NOTE 7. CASH FLOW DISCLOSURES
On August 18, 2001, the Company issued 15,542,500 shares of its common stock in
exchange for 100% of the outstanding stock on Springland Beverages, Inc. in a
non-cash transaction. (See Note 8).
On September 10, 2001, the Company issued 120,000 shares of its common stock to
an individual as payment for consulting services performed for the benefit of
the company. The value of these services were $12,000.
13
TRADING SOLUTIONS.COM AND SUBSIDIARY
(A DEVELOPMENT STAGE ENTERPRISE)
NOTES TO CONSOLIDATED FINANCIAL STATEMENTS
DECEMBER 31, 2002 AND 2001
NOTE 8. ACQUISITION OF SUBSIDIARY
On August 18, 2001, the Company acquired 100% of the outstanding stock of
Springland Beverages, Inc., a Canadian corporation, via the issuance of
15,542,500 shares of its common stock valued at par value ($.001 per share) or
$15,543. Springland Beverages, Inc. is in a developmental stage and is pursuing
the bottled water and related beverage market. The only activities of
Springland Beverages, Inc. has been the acquisition of a option to purchase land
and the registration of trademarks in the United States and Canada. The
exchange created a change in control of the Company. As a result, the majority
shareholder of Springland Beverages, Inc. became the majority shareholder and
also became the sole director and officer of the company. The Company accounted
for this acquisition using the purchase method of accounting. The purchase
price was allocated as follows:
Cash. . . . . . . . . $ 1,767
Land Option . . . . . 60,260
-------
Total Assets. . . 62,027
-------
Accounts Payable. . . 5,881
Accrued Expenses. . . 4,213
Shareholder Advances. 36,390
-------
Total Liabilities 46,484
-------
Net Assets Acquired . $15,543
=======
NOTE 9. DISCONTINUED OPERATIONS
In August 18, 2001, the Company discontinued the development of its educational
service business segment. This disposal has been accounted for as a
discontinued operation and, accordingly, its net assets (liabilities) have been
segregated from continuing operations in the accompanying consolidated balance
sheets, and its operating results are segregated and reported as discontinued
operations in the accompanying consolidated statement of income and cash flows.

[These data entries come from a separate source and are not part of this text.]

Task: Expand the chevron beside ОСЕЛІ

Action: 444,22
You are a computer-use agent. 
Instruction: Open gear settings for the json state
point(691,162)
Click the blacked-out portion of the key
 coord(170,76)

There was no income or expenses related to the educational service business
segment for the three months ended December 31, 2002 and 2001.

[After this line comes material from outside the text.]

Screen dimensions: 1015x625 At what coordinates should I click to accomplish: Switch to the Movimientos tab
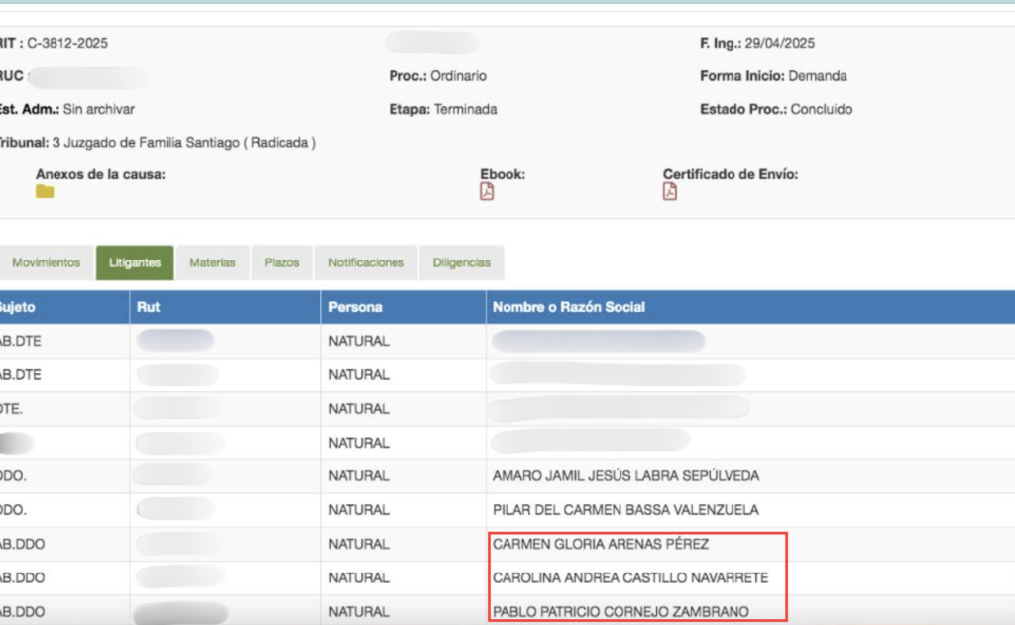(46, 262)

The net assets and liabilities of the discontinued operations of the education
services business segment included in the accompanying consolidated balance
sheets as of December 31, 2001 and 2000 are as follows:
December 31, 2002 December 31, 2001
------------------- -------------------
Current Assets
Cash . . . . . . . . . $ -0- $ -0-
Other Receivables. . . -0- -0-
Property and Equipment, Net. -0- -0-
Current Liabilities
Accounts Payable . . . (4,500) (4,500)
Accrued Expenses . . . -0- (800)
------------------- -------------------
Net Assets (Liabilities) . . $ (4,500) $ (5,300)
=================== ===================
14
TRADING SOLUTIONS.COM AND SUBSIDIARY
(A DEVELOPMENT STAGE ENTERPRISE)
NOTES TO CONSOLIDATED FINANCIAL STATEMENTS
DECEMBER 31, 2002 AND 2001
NOTE 10. GOING CONCERN
From the date of inception to December 31, 2002, the Company has net losses
from operations with raise substantial doubt about its ability to continue
as a going concern.
Management has discontinued its efforts to develop an educational service
business.
Through the acquisition of its subsidiary, the Company is looking to
develop a business in the bottled water and related beverage market. The
Company is seeking to acquire an operating plant and source of natural
spring water. Upon location of a plant and water source, the Company will
need to raise capital to finance such acquisition and begin marketing its
product.
The Company's ability to continue as a going concern is dependent upon the
Company ability to raise capital and acquire or establish a profitable
operation in the bottled water market.
There is no assurance that the Company will be successful in its efforts to
raise additional proceeds or achieve profitable operations. The financial
statements do not include any adjustments that might result from the
outcome of this uncertainty.
15
MANAGEMENT'S DISCUSSION AND ANALYSIS OF FINANCIAL CONDITION OR PLAN OF OPERATION
FORWARD-LOOKING STATEMENT NOTICE
When used in this report, the words "may," "will," "expect," "anticipate,"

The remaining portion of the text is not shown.